La Cour de cassation rejette son premier point, mais le bailleur obtient toutefois gain de cause au regard du moyen soulevé d’office par le juge de cassation, lequel censure le juge parisien au visa de l’article L. 145-60 du code de commerce, ensemble l’article 2224 du code civil.
Tirant du second de ces textes (relatif à la prescription quinquennale des actions personnelles ou mobilières) le principe selon lequel le délai de prescription court du jour où le titulaire d’un droit a connu ou aurait dû connaître les faits lui permettant de l’exercer, la Cour de cassation décide en effet que le délai de prescription de l’action en fixation du loyer d’un bail commercial né par application de l’article L. 145-5 du code de commerce court, non pas de la date à laquelle naît le bail commercial, mais de la date à laquelle la demande d’application du statut est formée par l’une ou l’autre des parties, le montant du loyer étant fixé à la valeur locative à compter du jour de cette demande.

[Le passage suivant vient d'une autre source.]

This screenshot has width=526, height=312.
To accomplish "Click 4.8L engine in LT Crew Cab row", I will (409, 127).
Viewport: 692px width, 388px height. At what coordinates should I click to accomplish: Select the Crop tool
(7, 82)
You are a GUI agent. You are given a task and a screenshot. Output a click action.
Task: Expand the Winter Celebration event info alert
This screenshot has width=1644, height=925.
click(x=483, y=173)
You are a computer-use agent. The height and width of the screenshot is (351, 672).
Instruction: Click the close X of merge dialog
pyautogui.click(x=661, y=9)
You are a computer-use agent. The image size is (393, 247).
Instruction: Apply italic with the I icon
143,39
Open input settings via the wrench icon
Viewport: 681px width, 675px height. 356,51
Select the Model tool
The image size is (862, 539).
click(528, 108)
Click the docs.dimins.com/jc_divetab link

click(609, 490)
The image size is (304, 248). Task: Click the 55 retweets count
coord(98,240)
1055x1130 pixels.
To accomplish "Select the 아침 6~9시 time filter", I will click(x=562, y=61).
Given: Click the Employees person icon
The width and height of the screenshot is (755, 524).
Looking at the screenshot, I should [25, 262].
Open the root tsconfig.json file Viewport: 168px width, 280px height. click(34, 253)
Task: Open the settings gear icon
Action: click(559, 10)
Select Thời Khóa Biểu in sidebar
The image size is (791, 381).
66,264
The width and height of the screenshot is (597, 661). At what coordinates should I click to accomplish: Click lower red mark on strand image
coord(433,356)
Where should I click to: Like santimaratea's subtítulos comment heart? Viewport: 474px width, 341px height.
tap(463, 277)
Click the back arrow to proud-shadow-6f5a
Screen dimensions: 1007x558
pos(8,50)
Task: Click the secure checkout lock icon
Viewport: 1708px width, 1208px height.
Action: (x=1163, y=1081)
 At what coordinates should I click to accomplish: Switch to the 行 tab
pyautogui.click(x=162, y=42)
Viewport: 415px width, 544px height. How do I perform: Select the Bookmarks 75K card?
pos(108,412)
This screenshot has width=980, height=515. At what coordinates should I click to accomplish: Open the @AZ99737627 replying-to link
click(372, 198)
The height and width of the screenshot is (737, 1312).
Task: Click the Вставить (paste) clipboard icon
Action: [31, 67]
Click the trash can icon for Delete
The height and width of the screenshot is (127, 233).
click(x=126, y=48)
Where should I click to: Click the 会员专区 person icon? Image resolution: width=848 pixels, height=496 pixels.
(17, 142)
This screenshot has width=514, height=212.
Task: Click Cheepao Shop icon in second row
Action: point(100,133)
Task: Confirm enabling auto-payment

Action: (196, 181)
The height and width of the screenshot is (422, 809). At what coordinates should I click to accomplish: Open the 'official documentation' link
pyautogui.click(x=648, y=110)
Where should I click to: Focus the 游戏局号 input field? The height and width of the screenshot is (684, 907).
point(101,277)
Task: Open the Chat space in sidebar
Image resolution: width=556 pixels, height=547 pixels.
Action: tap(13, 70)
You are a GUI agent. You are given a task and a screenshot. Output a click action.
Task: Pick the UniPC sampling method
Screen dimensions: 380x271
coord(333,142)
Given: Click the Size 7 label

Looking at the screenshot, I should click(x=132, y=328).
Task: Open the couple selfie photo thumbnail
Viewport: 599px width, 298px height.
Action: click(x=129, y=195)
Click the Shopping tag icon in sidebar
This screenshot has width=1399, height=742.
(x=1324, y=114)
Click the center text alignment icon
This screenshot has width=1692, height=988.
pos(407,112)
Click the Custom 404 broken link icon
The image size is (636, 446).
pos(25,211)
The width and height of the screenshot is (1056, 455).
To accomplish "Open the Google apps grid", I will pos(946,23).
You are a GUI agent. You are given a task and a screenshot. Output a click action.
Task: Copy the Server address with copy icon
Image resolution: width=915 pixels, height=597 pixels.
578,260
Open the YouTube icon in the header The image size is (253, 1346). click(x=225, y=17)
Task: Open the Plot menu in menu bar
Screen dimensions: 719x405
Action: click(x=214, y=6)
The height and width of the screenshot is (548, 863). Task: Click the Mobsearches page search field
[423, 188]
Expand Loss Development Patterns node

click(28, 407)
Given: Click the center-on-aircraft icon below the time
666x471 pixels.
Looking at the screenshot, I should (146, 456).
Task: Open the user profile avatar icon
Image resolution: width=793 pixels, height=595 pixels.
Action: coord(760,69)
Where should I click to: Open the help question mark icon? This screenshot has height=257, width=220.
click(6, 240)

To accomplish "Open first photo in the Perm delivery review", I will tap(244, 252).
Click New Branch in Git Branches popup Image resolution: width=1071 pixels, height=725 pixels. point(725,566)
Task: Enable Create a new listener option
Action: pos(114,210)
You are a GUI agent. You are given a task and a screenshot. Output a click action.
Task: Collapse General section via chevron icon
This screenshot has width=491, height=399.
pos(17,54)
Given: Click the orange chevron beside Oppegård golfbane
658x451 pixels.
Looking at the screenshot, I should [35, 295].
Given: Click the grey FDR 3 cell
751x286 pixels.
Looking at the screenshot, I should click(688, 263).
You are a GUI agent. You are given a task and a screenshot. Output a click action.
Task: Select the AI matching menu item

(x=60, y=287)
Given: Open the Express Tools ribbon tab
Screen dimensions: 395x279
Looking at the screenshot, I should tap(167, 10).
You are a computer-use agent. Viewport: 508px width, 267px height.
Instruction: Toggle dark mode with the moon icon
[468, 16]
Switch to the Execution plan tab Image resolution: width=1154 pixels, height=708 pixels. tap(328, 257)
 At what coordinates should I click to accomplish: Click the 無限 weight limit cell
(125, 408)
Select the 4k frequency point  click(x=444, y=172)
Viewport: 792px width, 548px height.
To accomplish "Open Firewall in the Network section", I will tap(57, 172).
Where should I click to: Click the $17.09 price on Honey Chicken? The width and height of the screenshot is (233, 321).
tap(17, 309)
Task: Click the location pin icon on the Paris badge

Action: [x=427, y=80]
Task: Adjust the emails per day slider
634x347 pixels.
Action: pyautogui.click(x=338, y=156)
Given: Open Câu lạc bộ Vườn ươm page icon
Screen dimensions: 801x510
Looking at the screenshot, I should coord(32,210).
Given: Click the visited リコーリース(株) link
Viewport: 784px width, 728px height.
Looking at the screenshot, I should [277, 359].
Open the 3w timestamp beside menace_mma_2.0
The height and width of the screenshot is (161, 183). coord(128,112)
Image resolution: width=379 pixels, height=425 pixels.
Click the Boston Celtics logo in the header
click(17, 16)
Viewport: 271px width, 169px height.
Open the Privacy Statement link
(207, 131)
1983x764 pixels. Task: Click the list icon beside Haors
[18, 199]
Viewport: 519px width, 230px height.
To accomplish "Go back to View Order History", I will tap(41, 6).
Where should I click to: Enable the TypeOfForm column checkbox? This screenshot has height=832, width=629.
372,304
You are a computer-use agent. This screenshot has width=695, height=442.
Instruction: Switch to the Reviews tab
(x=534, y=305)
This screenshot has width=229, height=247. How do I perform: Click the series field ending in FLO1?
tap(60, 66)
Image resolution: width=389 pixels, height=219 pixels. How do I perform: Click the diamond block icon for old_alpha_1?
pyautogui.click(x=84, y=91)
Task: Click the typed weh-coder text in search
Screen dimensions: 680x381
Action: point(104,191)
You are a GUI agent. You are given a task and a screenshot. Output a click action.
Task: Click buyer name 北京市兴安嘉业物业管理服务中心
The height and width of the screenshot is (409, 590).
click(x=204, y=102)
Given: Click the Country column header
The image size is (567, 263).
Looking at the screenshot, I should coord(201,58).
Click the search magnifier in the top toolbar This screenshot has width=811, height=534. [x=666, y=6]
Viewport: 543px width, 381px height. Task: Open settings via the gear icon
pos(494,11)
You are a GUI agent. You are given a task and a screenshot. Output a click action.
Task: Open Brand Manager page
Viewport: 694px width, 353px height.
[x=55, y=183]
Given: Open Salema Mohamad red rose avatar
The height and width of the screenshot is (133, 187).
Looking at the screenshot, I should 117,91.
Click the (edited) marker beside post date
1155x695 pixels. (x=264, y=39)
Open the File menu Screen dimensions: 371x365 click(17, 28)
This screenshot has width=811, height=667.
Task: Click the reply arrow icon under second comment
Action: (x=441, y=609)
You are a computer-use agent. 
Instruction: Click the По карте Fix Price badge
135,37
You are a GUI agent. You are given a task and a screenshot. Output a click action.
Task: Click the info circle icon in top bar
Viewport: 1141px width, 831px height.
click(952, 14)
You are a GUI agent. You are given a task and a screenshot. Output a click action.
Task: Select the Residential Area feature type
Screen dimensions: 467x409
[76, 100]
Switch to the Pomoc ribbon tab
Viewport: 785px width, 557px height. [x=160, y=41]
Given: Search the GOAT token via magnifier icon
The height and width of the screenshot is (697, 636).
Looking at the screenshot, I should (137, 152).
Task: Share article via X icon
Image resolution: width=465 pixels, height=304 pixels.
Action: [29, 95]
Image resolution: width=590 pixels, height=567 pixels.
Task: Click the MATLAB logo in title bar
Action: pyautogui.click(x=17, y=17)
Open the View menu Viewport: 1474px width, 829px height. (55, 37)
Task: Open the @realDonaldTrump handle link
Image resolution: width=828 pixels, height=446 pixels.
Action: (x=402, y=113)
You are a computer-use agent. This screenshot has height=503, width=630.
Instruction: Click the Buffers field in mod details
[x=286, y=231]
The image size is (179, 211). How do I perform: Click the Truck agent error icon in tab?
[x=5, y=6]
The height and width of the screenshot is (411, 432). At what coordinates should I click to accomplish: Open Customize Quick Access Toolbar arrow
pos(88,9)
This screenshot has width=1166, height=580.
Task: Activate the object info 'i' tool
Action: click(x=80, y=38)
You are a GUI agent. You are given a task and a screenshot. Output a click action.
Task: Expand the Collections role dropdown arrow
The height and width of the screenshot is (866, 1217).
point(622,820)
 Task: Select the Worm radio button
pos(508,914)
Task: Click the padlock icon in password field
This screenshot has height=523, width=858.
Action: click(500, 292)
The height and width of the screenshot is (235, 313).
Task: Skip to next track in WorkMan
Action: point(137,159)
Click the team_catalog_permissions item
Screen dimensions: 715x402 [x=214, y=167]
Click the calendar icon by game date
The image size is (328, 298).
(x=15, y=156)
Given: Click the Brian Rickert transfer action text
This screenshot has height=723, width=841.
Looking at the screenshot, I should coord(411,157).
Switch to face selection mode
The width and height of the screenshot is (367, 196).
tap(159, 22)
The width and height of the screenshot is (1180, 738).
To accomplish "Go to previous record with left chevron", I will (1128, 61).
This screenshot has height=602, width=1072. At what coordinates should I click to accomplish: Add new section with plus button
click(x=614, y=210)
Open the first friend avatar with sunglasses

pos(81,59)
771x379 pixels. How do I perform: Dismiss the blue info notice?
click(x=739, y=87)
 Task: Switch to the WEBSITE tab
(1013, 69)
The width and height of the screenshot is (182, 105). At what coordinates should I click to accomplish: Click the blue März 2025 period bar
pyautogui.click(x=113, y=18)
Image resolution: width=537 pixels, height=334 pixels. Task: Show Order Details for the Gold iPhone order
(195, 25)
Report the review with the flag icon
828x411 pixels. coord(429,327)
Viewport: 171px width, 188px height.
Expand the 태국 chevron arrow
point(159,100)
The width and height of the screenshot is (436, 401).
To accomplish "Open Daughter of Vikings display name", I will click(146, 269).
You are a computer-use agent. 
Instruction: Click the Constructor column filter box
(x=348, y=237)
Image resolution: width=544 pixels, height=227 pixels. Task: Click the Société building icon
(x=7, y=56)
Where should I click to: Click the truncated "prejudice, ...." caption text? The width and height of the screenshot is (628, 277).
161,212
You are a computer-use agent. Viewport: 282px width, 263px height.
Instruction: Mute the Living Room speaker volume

Ainsi, le point de départ de la prescription de l’action du bailleur se situait, non pas au jour de la naissance du bail commercial (en 2008, deux ans et un jour après la conclusion du premier bail dérogatoire), mais à compter de la date à laquelle le preneur a revendiqué l’application du statut (en 2010).
Partant, l’action introduite par le bailleur (en 2011) en vue d’obtenir la fixation du loyer du nouveau bail n’était pas prescrite.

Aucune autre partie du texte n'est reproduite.